For three years young men have been sent up an elevator shaft to a mysterious glade that is surrounded by a massive maze. The maze opens at sunrise and closes at sundown. The inhabitants of the Glade (or Gladers as they call themselves) arrive with no memory, but slowly get their name’s back at least. Once they’ve acclimatized to the Glade, they’re put to work. Some are farmers, some are hunters, some are builders and some are runners. The runners have spent their time mapping the maze, trying to figure out if there is a way out. Filled with traps and monsters, the maze kills. Life for the Gladers is pretty routine, until Thomas (Dylan O’Brien) arrives. He is more curious than the others, and he immediately upsets the status quo, which puts him at odds with some of the other boys, but endears him to the rest. Questioning the maze, he disobeys the Glader’s rules but helps kill a monster, which turns out to be mechanical as well as animal, giving them more clues as to why they are all there. That seems to have angered whoever has put them together, because the elevator rises with a new resident for the Glade, with a note attached, saying “this is the last one”, Teresa (Kaya Scodelario) comes to the Glade. The first girl, is the last person to join their ranks. Now all feel that the need to escape the Glade and conquer the Maze is more pressing than ever.

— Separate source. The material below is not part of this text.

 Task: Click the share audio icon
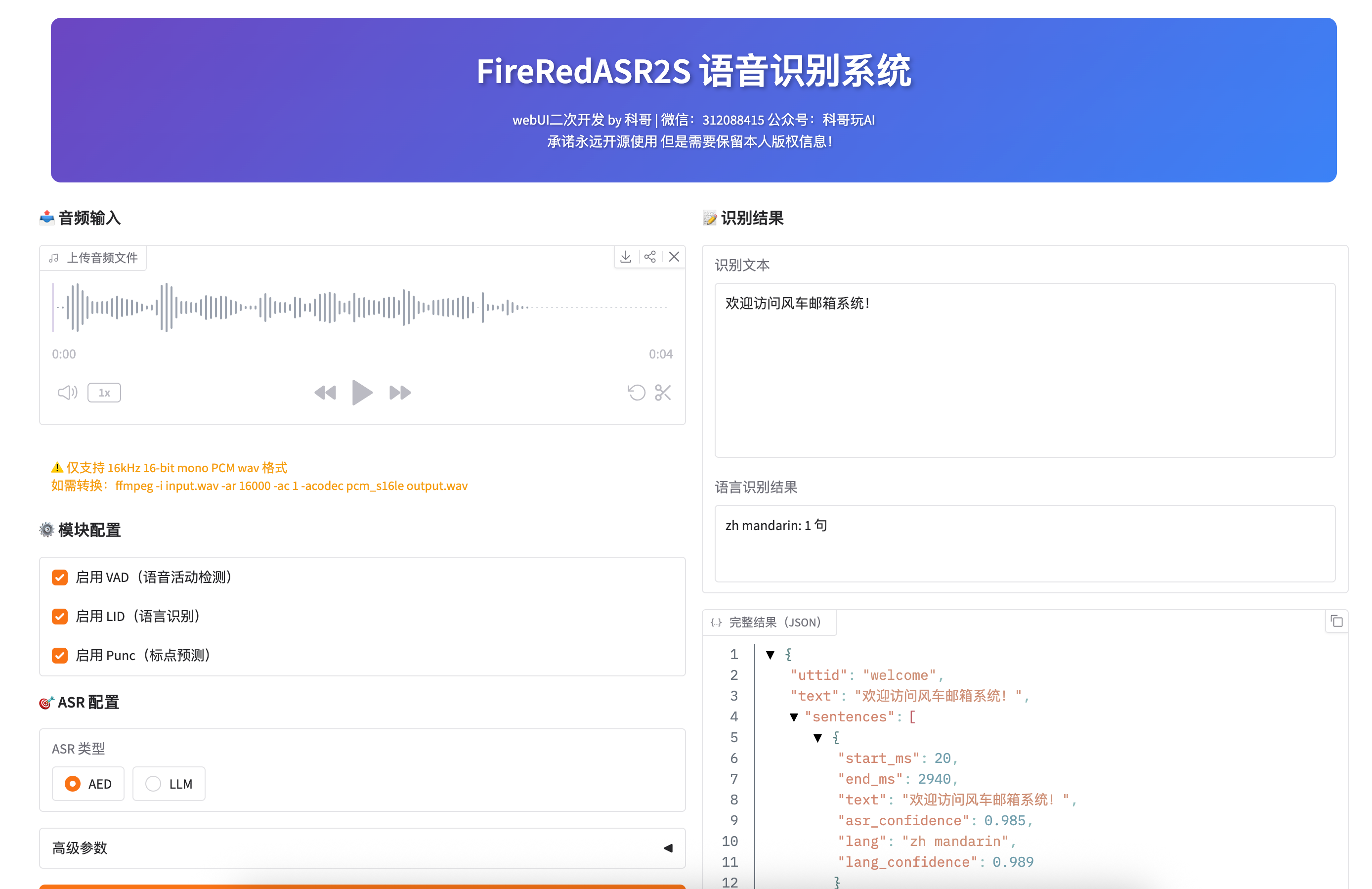[x=650, y=257]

The film was fairly enjoyable, if not a bit predictable. The conflicts between the newcomers and the established Gladers was obvious, and very “Lord of the Flies”-like. The effects were decent, and the cast was likeable, which moved the story along at a fairly quick pace. The film is based on a series of books, and the ending is left wide open for follow-ups, probably to be determined by the financial success of the first one. There wasn’t much that really seemed to set Maze Runner apart from the other recent films in this seemingly new genre. It borrowed from Hunger Games, had elements of Cube, and a cast of characters that could be from any of the other dystopian future stories we’re being fed today. It was enjoyable but it didn’t really challenge me in any way. I’m sure it would be much better received by a teenage audience, than by myself. Maze Runner was certainly watchable and an enjoyable enough popcorn film, if nothing else.
Bottom Line: I may not be a young adult anymore, but there’s no the point in being grown up if you can’t be childish sometimes. (Doctor Who: Robot, thanks Tom Baker!)